__Exercise directions__: Start the copy at the line holding "Where should I" and continue it exactly through the last line of the entries, leaving out pictures and anything else.

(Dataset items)
________

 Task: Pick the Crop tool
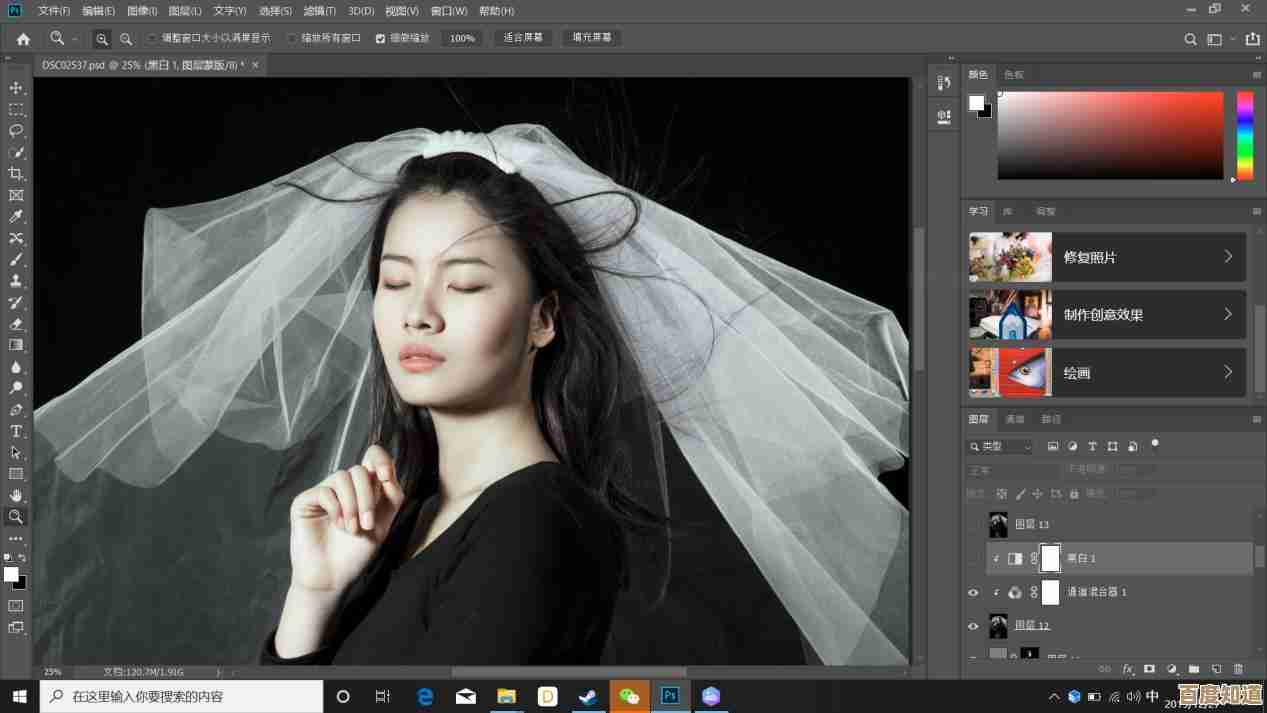(x=16, y=174)
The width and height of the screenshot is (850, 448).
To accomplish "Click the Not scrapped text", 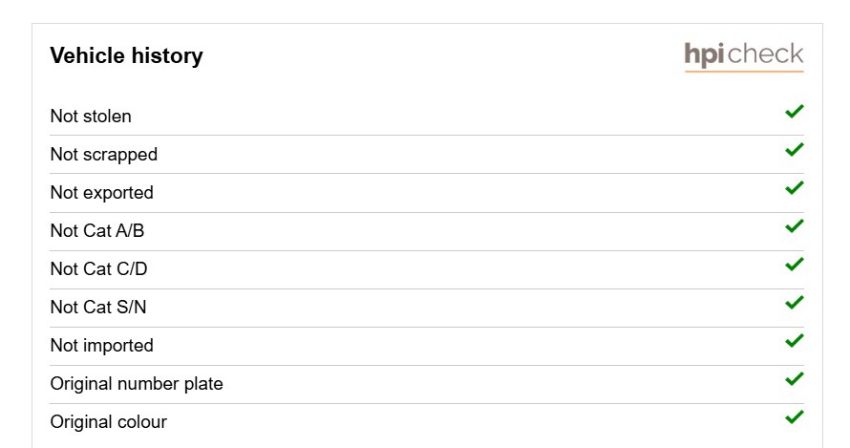I will tap(104, 155).
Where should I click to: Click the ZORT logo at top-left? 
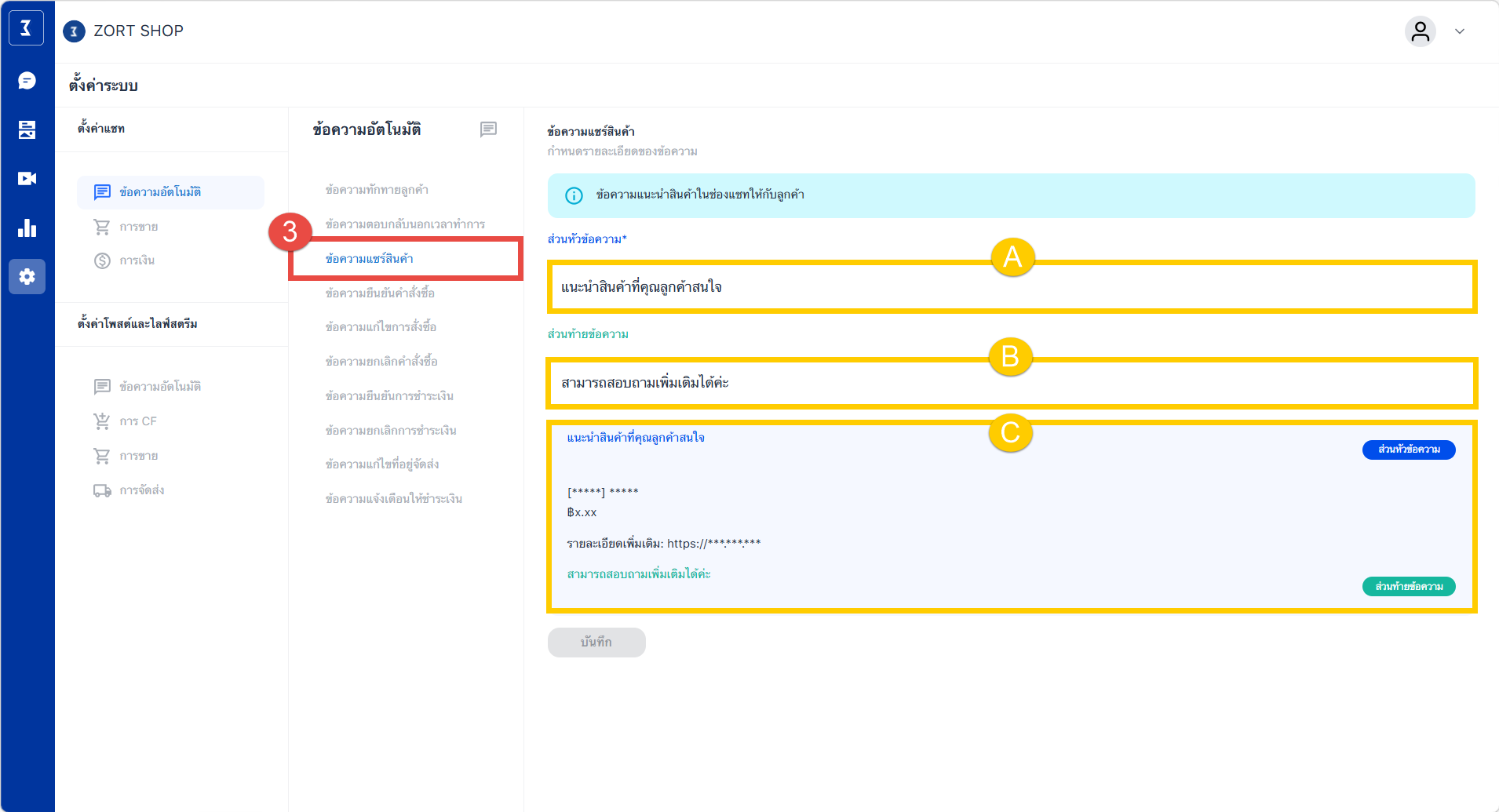tap(26, 29)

________

__Exercise output__:
Where should I click to: Click the ZORT logo at top-left? 
tap(26, 29)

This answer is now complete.